Movie Review: Psychological Suspense Story
Summary: 3 Stars

Rope, 1948 film

The film opens on a bright sunny city street in the late afternoon. Inside an apartment two young men are strangling another young man. A thrill killing by sadists behind drawn curtains? Have they committed the perfect murder? Brandon is in charge (his speeches tell this came from a stage play). Philip shows regret, Brandon is excited over the murder. Next there is a party where the parents of the murdered man and others will attend. Brandon's megalomania starts to show; he is perfect. The guests begin to show up. The conversations tell us more about the people and their empty lives.

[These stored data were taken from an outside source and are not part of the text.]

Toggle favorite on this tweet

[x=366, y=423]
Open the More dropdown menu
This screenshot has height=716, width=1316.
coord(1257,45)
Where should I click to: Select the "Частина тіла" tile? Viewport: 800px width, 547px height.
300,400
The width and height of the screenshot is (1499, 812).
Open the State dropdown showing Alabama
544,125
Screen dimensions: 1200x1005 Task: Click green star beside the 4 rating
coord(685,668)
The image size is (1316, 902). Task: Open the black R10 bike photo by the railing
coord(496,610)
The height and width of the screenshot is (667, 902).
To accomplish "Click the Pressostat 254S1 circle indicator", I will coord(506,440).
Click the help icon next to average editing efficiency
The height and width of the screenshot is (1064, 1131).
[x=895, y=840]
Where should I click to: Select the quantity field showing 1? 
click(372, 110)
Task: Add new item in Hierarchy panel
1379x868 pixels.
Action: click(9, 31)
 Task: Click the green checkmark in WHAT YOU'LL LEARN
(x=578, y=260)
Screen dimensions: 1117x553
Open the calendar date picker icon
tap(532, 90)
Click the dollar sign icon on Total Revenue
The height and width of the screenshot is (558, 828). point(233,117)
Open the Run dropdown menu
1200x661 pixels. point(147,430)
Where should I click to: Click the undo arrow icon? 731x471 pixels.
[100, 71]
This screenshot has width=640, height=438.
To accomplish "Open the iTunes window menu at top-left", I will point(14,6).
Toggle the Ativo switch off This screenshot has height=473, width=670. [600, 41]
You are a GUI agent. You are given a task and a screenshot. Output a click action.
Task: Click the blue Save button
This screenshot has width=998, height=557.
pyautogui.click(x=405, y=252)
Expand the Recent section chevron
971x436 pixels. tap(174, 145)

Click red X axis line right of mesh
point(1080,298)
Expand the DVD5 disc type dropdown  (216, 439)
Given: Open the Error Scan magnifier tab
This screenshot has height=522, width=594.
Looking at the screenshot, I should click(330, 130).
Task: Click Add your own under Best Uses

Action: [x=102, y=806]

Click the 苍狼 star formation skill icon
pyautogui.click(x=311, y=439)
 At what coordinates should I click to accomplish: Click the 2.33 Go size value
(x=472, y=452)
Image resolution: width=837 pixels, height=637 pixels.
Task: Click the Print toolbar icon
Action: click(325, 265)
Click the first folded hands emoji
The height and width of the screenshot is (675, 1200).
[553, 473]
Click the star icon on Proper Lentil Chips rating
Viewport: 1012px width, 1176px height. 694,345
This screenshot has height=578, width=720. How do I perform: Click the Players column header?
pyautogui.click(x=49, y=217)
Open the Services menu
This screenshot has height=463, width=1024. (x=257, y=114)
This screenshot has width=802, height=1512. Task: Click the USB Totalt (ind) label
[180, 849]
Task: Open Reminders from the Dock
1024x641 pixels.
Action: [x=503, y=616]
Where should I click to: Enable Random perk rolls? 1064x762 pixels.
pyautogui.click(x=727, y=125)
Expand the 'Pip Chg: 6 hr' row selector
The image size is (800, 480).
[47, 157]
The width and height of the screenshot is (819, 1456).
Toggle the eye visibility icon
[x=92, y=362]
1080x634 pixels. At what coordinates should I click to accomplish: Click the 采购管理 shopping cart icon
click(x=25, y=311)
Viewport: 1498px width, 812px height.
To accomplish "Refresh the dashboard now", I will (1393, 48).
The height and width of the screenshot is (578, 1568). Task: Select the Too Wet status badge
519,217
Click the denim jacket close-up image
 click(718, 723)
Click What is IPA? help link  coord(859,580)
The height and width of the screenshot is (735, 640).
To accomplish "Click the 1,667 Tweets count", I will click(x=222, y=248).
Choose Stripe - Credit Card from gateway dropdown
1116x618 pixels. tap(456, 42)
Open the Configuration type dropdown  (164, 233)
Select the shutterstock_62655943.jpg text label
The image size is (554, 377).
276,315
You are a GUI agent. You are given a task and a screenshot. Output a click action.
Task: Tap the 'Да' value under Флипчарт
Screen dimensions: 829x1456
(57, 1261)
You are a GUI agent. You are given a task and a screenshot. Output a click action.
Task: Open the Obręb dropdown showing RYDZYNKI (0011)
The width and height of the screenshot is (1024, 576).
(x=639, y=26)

Rupert Caddell, their former housemaster at school, shows up. People talk to tell about themselves. Philip has an odd reason for avoiding chickens. Housemaster Rupert has a weird personality; he talks about murdering people on a whim. Brandon prattles on about Nietzsche (an insane philosopher actually admired in some places). Janet is embarrassed by Brandon's actions; she had dropped him as a boyfriend. Rupert's talk with Philip causes him distress. There is suspense when the maid attempts to open that large storage chest. Rupert finds a hat that doesn't fit. (A clue to the man who wore it.) Then Rupert returns to hold a conversation with Brandon. Philip's nerves break and a crisis occurs. [You can figure out how this story will end.]

This story was based on a famous crime. It criticizes the insane philosophy taught in some universities; whose purpose is to justify the oppression of ordinary people by their ruling class. Would such a play be successful today? William Jennings Bryan warned against Darwinian philosophy and its logical outcome. Why did James Stewart play in so many Hitchcock films?